◆ **TEXT SECTION**
= = = = = = =

# travertine... pro's and con's



## Pearce Services (Nov 21, 2005)

The voids are filled on the top of the tile, but the bottom still has voids, the filler helps hold the tile together, Plan on extra waste when you have a lot of cuts and make sure you have a good blade with no wobble, because the tiles can break easily when cutting. Plan your cuts to avoid cutting across heavy voids that are near the corners.


----------



## remodeling joe (Feb 21, 2007)

so are you saying that the travertine is quite brittle???? is it even worth it??? i like it because it's just so prestigous looking and soft to the touch. the cheaper ones at hd are just crappy and gritty, but the nicer and pricier ones are just great.


----------



## hrscammisa (Mar 9, 2007)

I did a shower floor with it took the tiles and broke them up with hammer into small pices then put them in a concret mixer with some gravel and let them go for about 25-30 min soaked them some water to clean them and layed the floor looked great


----------



## MattCoops (Apr 7, 2006)

hrscammisa said:


> I did a shower floor with it took the tiles and broke them up with hammer into small pices then put them in a concret mixer with some gravel and let them go for about 25-30 min soaked them some water to clean them and layed the floor looked great



pictures?


----------



## remodeling joe (Feb 21, 2007)

i agree......pictures please!!!!!!!!!


----------



## JesseGaudin (Mar 30, 2007)

what is the difference between travertine and a tumble stone


----------



## TAHomeRepairs (Jun 18, 2012)

JesseGaudin said:


> what is the difference between travertine and a tumble stone


Nothing.....at least not after HRSCAMMISA is done with it!!:thumbup:


----------



## PrecisionFloors (Jan 24, 2006)

Dude was waiting tirelessly for over 5 years for that answer...hope it was worth it.


----------



## andybuildz (Jan 19, 2007)

I've set miles of travertine down and I've never had an issue with it breaking..not enough to have that has a consideration in using it or not.
http://tinyurl.com/7xwhek7
EDIT: sorry for not having those photos more organized but I'd been sooooo busy I was lucky to have even gotten that far : )~


----------

= = = = = = =

◆ **WORK TO COMPLETE**
a) In the travertine thread, how long did one poster leave the broken tiles and gravel in a concrete mixer?
b) Repeat the travertine thread word for word from "so are you saying" to "(Mar 9, 2007)".

= = = = = = =

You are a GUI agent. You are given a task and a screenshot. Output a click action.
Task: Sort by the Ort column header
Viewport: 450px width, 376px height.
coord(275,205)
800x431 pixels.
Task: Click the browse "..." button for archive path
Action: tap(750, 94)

= = = = = = =

◆ **PROBLEM SOLUTIONS**
a) About 25 to 30 minutes.

b)
so are you saying that the travertine is quite brittle???? is it even worth it??? i like it because it's just so prestigous looking and soft to the touch. the cheaper ones at hd are just crappy and gritty, but the nicer and pricier ones are just great.


----------



## hrscammisa (Mar 9, 2007)